The single herbicide treatments of isoxaflutole, atrazine, simazine, terbuthylazine and haloxyfop had lower weed biomass compared to nontreated E. colona; however, they were inferior to the tank mix treatments. Furthermore, haloxyfop was similar to the tank mixture treatments in the 2016 experiment with 91% control. Predominantly, the tank mixture treatments were clearly superior to the single herbicide treatments. The addition of paraquat to the single herbicides and combining as a tank mix appears to have had a synergistic effect for controlling large E. colona plants. Paraquat as a stand-alone treatment was similar in efficacy to the tank mixture treatments, which may question the practice of using herbicides in combination when paraquat is just as potent. One feasible justification for using a tank mixture over paraquat is that the use of herbicides from different MOA groups combined as a tank mixture will slow down selection to resistance [19,20]. Furthermore, tank mixtures of paraquat with systemic herbicides may have improved performance when compared to paraquat alone. Previous studies on control of glyphosate-resistant C. canadensis in a fallow paddock at Leland, Mississippi, USA pointed to tank mixtures being more effective than paraquat as a stand-alone treatment [28]. Tank mixtures of paraquat plus 2,4-D and paraquat plus dicamba resulted in 88 and 89% control levels, respectively, compared to 63% control for the paraquat treatment [28].
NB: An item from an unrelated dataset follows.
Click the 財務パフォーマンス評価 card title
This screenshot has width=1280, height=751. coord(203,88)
3.2. Effect of Sequential Application Herbicide Treatments on Echinochloa colona
All of the sequential treatments were highly effective for controlling large E. colona plants over the 2015 and 2016 experiments. Isoxaflutole fb an application of paraquat 7 days later achieved 99% control in 2015 and 100% control in 2016 at 42 d (Table 4). Atrazine fb paraquat, simazine fb paraquat, terbuthylazine fb paraquat, haloxyfop fb paraquat and paraquat fb paraquat all achieved very high levels of control on large E. colona at 42 d. Paraquat was the only single product treatment that was effective in controlling E. colona with control levels similar to the sequential treatments. The remaining single treatments of isoxaflutole, atrazine, simazine, terbuthylazine and haloxyfop were inferior to the sequential application treatments and the single treatment of paraquat.
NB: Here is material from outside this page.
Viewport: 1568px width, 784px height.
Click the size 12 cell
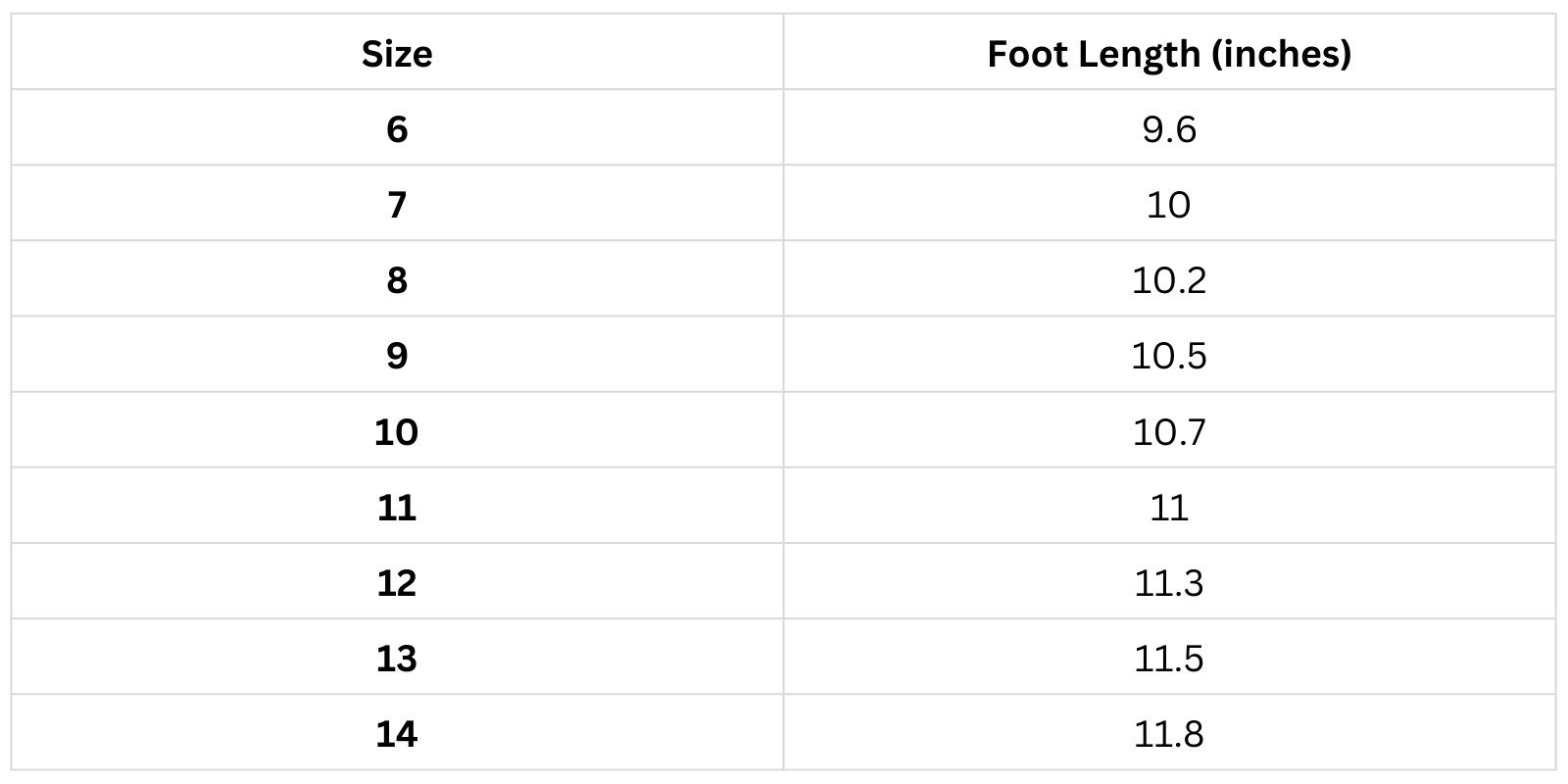tap(397, 583)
Generally, results were mainly consistent across both experiments with the exception of few treatments which showed a sizeable disparity between the 2015 and 2016 experiments. A possible reason for this disparity in results may be due to differences in humidity when treatments were applied to plants from the separate experiments. If temperatures are similar but humidity is significantly different, especially when spraying in warmer times of the year, then herbicide uptake can be affected [29]. There have been documented cases of this occurring when using the herbicide glufosinate on grass species such as Hordeum vulgare L. cv. ‘Samson’ and Setaria viridis (L.) Beauv [29]. In a glasshouse study, it was found that the efficacy of glufosinate ammonium applied at 100 g ha−1 on S. viridis was significantly reduced in conditions with lower humidity, even though temperatures were similar. When this herbicide was applied at 40% relative humidity, the S. viridis plants accrued 70% of the dry weight of nontreated plants; however, when the same herbicide at the same rate was applied under 95% relative humidity, plants were totally killed [30]. Differential plant size between the 2015 and 2016 experiments may also influence herbicide efficacy.
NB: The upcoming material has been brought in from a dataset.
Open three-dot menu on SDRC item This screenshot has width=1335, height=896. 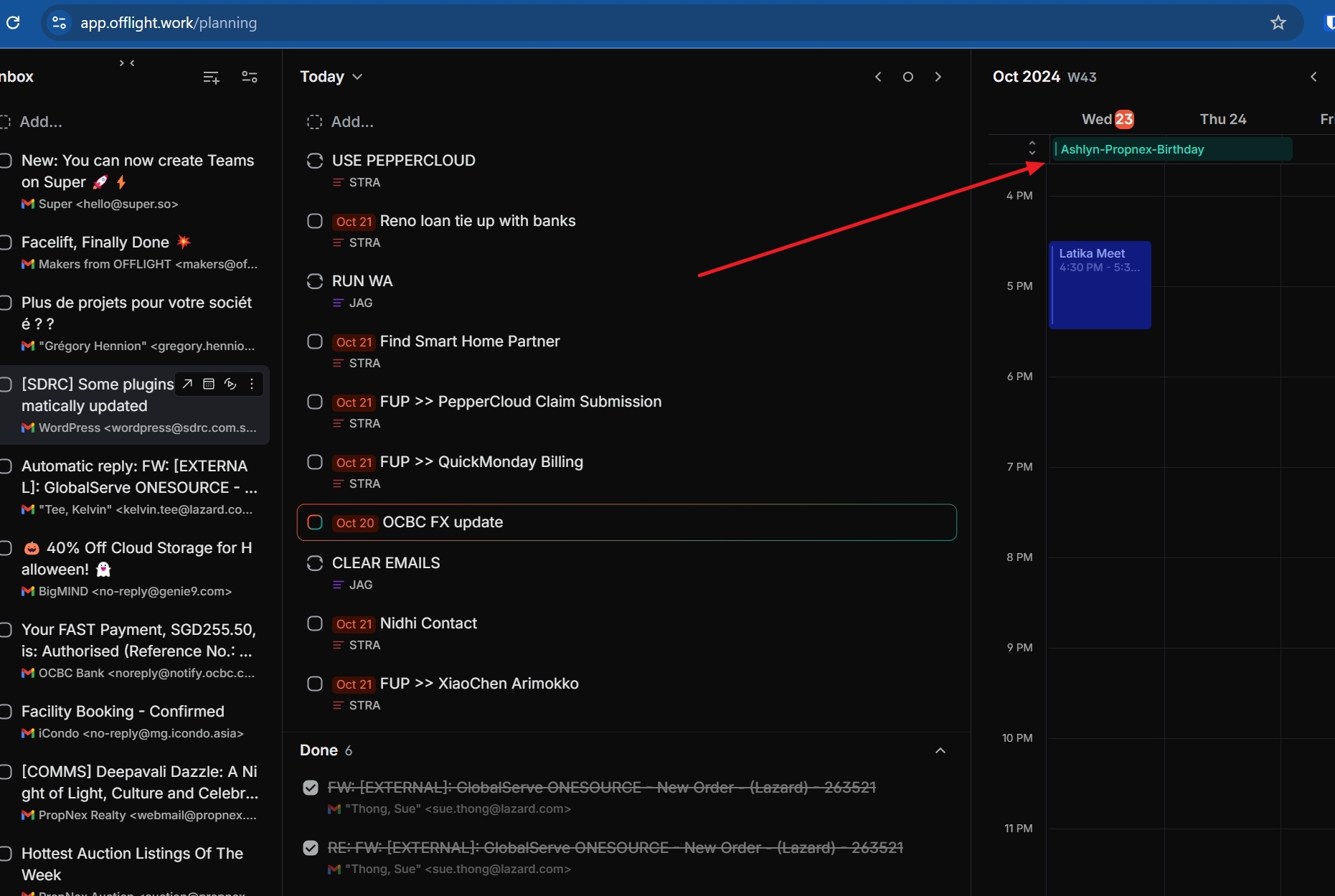point(252,385)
3.3. Effect of Tank Mixture Herbicide Treatments on Chloris virgata
The tank mix treatments of isoxaflutole plus paraquat, atrazine plus paraquat, simazine plus paraquat, terbuthylazine plus paraquat and haloxyfop plus paraquat were effective in controlling large C. virgata plants across the two experiments (Table 5).
The tank mix combination of haloxyfop and paraquat was the only treatment to achieve 100% control in both the 2015 and 2016 experiments. The tank mixing of paraquat with single herbicides was shown to be synergistic for controlling large C. virgata, plants. Tank mixes were more effective (p < 0.05) than the single herbicide treatments, with the exception of the single haloxyfop treatment, which achieved 98% and 99% control, respectively, across the two years. Generally, the tank mixes were superior to paraquat, although in the 2016 experiment it had similar control levels to the tank mix treatment treatments, excluding isoxaflutole plus paraquat and haloxyfop plus paraquat which were more effective. Previous research indicates that single knockdown herbicides such as glyphosate will not effectively control large C. virgata plants [12]. In previous work involving on-farm winter fallow experiments in central Queensland, Australia, control of C. virgata was improved using a combination of herbicides from different MOA groups rather than single herbicides alone [12]. Although this work was carried out on earlier weed growth stages, it appears as though there is a synergistic effect of mixing certain herbicides for control of C. virgata regardless of its size.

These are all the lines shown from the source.